Além disso, diversos “gurus da internet” também vendem a imagem do trabalho informal como algo glorioso. Entre os defensores da informalidade, está o empresário Flávio Augusto da Silva, que conta com mais de 3 milhões de seguidores nas redes sociais Facebook™ e Instagram™ e posta diariamente diversos textos motivacionais acerca de “empreendedorismo” e sobre como “pensar fora da caixa e sair da manada”. Em uma de suas postagens mais famosas em seu Blog “Geração de valor”, o bilionário afirma que, caso tivesse 18 anos, jamais teria um emprego, venderia picolés, doces ou qualquer outro tipo de produto, acumularia capital e ficaria rico com essas atividades. Simples e Fácil!

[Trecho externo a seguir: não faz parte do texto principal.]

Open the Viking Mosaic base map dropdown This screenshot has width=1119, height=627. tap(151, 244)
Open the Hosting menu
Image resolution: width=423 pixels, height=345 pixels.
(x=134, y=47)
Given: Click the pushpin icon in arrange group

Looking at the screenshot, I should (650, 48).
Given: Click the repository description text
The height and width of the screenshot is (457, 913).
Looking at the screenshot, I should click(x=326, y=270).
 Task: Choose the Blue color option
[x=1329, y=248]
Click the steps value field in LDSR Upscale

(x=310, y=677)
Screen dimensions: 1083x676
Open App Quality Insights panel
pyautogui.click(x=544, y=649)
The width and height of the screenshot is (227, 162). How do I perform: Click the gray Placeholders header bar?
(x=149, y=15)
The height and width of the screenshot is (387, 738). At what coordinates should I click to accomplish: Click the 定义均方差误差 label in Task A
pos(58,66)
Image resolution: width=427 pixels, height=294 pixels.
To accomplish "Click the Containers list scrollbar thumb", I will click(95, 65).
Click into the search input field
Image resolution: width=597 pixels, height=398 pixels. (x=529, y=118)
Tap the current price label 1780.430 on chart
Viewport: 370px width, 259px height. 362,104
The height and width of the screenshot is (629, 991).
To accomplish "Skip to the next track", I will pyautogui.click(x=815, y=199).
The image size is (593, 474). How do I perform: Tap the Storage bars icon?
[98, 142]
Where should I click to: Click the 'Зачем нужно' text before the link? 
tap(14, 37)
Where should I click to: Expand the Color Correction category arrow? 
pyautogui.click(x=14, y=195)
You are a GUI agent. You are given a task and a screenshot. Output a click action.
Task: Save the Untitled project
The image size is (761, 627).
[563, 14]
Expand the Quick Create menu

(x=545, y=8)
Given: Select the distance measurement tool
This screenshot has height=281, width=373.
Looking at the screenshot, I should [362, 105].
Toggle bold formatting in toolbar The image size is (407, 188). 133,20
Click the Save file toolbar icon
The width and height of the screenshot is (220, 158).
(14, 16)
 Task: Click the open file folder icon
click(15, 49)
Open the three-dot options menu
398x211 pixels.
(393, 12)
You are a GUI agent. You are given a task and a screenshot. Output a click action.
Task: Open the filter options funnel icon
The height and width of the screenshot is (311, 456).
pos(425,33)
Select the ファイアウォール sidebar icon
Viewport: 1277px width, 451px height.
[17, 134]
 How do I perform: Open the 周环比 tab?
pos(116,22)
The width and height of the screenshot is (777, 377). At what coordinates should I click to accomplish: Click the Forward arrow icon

Com esse tipo de mensagem, o mentor influencia centenas de jovens através da internet com argumentos sobre as maravilhas do empreendimento informal, ao ponto de convencer algumas pessoas a largarem seus empregos convencionais e irem se aventurar em uma economia totalmente incerta sem nenhum tipo de segurança. Afinal, como o próprio Flávio costuma compartilhar: “se você não construir os seus sonhos, alguém vai te contratar para construir os dele”.
Obviamente, há casos de pessoas que se deram muito bem através do empreendedorismo informal, entre eles: o influencer Rick Chester e o camelô David Portes. No entanto, antes de estimular seus seguidores, Flávio Augusto também deveria mencionar que esses exemplos são exceções raríssimas, e representam uma parcela praticamente inexpressiva dos trabalhadores informais.
Na realidade, a grande maioria dos informais tem rendimentos inferiores a um salário mínimo. Além disso, pessoas que atuam com esse tipo de comércio não possuem pontos fixos de trabalho, são desestimuladas a seguirem com os estudos através da educação formal, encontram enorme dificuldade para obtenção de crédito através de bancos ou financeiras, estão expostas a agressões e ameaças de outros “concorrentes” que desejam atuar no mesmo local, não possuem jornada de trabalho definida e outros benefícios, entre eles: férias, seguro desemprego, auxílio-doença, auxílio-acidente de trabalho e aposentadoria. Igualmente, devido à baixa escolaridade marcante entre esses trabalhadores, muitos não possuem meios ou sequer acesso a informações básicas para adquirirem esses aparatos de proteção social através de instituições ou programas privados.
Sendo assim, salvo em casos de raríssimas exceções, o comércio informal representa o desespero que assola a nação, o desemprego e empregos ruins, e não “oportunidades de empreendimento” ou desenvolvimento financeiro.
Assim segue o Brasil, com uma economia cada vez menos industrializada e dependente de setores primários, com mais cidadãos em situação de vulnerabilidade social e com grandes portais e empresários endeusando toda essa tragédia.